## [REQUIRED WORK]
The word "model" marks the lines to find; copy every such line from the data below.

(DATA FOR PROCESSING begins)

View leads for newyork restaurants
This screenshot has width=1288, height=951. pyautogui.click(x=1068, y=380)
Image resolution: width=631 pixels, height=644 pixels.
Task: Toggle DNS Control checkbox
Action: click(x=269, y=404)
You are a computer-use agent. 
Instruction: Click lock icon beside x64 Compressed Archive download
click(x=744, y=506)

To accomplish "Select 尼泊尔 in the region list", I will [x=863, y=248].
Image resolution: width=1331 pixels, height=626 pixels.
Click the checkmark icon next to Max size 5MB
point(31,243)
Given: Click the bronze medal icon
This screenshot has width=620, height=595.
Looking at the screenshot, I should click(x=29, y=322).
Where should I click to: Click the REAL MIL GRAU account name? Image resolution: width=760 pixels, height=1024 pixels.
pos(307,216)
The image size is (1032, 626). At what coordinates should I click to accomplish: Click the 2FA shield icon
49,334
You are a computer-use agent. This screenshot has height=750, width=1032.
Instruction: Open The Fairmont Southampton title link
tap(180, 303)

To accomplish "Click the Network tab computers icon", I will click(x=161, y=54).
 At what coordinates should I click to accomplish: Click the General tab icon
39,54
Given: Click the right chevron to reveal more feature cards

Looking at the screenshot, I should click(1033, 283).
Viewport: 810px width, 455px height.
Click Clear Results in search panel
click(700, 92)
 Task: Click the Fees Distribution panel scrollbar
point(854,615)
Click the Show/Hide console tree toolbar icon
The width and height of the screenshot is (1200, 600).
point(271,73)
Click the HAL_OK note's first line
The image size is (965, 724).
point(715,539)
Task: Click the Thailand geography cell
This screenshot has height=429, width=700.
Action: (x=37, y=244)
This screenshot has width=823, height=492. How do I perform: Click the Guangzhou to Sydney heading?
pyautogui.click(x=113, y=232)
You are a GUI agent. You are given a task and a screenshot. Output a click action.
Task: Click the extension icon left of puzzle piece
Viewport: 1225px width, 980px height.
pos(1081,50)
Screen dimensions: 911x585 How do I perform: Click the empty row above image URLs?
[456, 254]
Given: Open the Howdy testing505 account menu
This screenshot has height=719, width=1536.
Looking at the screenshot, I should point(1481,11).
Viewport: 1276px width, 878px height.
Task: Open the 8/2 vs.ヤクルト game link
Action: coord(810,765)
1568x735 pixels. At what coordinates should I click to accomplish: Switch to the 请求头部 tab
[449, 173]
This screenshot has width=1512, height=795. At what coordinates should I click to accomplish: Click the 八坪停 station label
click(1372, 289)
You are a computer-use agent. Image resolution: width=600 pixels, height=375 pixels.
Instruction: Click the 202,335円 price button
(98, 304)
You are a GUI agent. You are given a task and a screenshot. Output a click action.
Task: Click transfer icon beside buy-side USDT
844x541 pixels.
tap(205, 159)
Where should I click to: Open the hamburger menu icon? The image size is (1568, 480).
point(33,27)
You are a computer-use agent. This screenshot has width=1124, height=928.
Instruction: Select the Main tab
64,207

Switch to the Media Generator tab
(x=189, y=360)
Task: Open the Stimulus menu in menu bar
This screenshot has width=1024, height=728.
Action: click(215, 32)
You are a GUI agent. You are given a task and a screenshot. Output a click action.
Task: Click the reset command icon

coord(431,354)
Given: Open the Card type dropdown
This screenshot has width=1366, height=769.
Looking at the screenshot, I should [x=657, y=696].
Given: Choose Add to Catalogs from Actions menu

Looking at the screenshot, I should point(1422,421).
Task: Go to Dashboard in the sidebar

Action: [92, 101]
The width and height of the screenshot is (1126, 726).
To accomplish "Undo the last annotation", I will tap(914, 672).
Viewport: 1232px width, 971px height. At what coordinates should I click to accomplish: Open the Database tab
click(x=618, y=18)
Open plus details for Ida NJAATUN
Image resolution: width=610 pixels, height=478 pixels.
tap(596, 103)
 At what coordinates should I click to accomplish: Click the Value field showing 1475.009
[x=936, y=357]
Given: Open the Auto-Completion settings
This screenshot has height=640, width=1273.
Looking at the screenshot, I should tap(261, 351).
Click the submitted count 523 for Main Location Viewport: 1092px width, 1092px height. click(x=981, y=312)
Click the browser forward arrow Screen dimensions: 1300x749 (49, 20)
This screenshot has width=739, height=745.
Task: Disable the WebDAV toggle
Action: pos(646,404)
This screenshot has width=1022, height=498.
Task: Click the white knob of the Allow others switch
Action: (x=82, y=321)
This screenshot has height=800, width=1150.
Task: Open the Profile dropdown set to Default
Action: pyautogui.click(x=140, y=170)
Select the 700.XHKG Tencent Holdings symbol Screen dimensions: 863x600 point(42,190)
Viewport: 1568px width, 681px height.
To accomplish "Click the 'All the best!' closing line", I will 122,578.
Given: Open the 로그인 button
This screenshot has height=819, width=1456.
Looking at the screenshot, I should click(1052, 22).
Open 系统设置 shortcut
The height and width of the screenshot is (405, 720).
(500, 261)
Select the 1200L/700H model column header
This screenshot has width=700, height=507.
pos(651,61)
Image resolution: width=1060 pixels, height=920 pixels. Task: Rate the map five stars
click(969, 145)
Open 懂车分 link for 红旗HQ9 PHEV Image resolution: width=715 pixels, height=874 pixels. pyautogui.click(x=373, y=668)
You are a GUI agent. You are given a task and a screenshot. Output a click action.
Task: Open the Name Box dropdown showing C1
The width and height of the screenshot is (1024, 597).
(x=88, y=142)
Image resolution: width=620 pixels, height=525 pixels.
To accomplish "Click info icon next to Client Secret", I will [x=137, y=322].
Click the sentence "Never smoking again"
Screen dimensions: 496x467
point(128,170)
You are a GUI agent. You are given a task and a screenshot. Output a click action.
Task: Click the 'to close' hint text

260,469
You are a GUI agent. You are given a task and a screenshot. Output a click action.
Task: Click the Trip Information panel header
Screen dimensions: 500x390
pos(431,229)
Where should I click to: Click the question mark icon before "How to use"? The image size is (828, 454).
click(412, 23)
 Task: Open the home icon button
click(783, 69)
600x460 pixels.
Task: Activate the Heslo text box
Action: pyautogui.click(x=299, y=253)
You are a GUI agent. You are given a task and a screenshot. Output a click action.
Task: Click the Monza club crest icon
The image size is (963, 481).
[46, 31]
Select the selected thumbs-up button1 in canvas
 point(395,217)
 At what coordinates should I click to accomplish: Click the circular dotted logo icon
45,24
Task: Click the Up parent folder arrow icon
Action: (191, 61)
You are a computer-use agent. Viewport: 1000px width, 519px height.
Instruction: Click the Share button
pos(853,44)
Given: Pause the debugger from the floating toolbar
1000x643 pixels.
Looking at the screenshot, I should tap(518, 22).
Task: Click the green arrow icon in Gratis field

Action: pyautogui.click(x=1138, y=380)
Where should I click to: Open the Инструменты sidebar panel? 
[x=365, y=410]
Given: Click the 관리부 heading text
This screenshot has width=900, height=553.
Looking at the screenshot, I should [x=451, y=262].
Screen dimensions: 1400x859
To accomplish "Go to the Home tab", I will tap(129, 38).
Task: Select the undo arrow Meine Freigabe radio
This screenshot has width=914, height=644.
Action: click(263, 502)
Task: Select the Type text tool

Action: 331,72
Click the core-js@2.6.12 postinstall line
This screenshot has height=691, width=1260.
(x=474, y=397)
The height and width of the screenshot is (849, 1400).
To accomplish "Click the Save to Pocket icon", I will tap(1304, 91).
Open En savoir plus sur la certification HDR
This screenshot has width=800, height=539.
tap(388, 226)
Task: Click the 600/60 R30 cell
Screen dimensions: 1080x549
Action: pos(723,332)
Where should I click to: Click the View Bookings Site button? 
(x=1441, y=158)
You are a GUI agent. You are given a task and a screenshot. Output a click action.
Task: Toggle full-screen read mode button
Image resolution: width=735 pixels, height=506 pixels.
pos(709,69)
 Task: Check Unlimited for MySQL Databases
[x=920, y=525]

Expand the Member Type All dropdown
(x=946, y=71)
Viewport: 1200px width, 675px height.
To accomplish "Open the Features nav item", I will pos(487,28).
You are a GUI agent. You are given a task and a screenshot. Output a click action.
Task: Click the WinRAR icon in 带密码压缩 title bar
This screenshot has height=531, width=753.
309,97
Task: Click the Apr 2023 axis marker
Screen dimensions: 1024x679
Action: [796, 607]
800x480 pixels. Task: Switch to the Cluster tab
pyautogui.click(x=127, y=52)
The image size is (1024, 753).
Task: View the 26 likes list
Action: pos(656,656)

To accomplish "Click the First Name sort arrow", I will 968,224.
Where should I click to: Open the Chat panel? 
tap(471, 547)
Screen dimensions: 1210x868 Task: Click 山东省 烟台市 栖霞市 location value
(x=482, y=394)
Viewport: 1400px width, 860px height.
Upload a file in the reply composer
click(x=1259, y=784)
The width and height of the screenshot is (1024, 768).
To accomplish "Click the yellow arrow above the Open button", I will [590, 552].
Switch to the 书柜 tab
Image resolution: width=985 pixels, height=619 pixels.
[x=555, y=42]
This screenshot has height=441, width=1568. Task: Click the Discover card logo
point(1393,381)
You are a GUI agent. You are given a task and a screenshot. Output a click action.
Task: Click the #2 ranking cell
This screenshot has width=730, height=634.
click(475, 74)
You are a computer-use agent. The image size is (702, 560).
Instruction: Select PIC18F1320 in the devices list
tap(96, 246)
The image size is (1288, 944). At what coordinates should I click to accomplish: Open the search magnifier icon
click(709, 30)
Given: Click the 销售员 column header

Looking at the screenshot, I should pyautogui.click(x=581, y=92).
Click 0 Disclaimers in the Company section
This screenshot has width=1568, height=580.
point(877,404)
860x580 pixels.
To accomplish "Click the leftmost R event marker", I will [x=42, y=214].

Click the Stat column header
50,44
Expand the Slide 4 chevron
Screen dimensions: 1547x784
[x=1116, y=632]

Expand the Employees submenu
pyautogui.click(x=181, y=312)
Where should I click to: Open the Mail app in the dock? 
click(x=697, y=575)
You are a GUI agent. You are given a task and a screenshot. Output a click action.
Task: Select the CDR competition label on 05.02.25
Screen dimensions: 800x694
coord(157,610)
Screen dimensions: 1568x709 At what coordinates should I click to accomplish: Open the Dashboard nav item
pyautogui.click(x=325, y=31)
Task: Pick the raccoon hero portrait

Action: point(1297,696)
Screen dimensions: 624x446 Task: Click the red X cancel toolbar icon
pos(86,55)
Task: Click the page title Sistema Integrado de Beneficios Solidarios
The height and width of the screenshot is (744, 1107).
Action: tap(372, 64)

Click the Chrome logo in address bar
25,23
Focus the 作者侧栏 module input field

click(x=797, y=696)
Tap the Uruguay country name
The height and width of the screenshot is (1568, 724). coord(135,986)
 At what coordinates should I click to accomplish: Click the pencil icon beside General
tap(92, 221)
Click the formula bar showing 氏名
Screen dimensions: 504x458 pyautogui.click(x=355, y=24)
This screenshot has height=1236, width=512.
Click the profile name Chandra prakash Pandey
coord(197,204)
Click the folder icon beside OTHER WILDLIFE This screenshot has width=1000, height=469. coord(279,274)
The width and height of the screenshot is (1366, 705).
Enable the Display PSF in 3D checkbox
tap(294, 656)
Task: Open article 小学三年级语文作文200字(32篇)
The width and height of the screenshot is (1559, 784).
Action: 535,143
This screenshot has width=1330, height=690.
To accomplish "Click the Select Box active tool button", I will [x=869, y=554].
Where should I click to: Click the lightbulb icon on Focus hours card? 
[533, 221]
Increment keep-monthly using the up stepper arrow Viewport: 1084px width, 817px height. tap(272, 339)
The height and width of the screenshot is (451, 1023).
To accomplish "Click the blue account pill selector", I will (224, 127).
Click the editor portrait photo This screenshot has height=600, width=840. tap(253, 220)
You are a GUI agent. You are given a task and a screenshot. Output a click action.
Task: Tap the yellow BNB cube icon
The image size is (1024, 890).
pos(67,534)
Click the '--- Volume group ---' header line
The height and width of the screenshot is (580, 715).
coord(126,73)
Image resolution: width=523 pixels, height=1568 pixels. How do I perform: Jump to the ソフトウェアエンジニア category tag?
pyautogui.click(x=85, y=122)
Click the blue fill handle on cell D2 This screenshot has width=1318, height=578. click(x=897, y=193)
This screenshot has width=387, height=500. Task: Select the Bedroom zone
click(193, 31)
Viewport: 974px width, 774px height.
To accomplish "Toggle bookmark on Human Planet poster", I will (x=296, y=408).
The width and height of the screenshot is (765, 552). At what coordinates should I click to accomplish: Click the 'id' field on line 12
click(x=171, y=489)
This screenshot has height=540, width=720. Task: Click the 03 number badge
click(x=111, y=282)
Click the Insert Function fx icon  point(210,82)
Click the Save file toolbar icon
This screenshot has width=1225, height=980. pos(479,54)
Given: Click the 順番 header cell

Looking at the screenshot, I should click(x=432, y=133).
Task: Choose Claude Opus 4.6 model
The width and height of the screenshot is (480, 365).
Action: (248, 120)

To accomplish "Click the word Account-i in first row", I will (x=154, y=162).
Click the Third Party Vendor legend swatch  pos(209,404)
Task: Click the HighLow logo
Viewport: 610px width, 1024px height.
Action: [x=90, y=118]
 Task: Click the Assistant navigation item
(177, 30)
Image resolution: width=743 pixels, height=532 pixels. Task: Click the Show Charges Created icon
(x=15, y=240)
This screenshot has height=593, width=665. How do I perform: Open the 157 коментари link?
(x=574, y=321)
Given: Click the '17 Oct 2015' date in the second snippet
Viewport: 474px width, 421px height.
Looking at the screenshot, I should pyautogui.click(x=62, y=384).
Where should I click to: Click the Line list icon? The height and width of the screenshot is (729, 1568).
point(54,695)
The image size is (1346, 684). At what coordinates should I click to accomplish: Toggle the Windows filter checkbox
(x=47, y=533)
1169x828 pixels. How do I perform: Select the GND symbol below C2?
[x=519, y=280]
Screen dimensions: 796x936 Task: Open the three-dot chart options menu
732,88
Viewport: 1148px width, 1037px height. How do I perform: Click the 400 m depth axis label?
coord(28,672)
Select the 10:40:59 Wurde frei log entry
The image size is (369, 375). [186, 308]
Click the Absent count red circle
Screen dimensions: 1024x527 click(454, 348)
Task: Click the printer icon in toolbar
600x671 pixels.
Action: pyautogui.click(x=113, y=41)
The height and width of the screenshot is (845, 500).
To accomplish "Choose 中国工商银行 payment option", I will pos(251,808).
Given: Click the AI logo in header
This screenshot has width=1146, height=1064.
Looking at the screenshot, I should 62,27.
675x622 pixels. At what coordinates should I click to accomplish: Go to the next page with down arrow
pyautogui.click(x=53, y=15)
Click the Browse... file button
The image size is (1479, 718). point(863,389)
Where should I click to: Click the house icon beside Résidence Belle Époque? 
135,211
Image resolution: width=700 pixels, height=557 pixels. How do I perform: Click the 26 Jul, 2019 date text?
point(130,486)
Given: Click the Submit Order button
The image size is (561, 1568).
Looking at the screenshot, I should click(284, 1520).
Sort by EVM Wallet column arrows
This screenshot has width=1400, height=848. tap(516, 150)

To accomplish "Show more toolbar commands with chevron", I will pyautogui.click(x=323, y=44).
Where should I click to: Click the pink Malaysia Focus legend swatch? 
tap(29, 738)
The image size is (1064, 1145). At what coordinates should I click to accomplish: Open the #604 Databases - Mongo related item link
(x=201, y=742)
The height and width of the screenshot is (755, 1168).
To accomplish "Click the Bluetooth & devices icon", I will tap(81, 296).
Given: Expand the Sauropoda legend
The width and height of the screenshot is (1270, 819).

(DATA FOR PROCESSING ends)

## [ANSWER SECTION]
Select the 1200L/700H model column header
Task: Choose Claude Opus 4.6 model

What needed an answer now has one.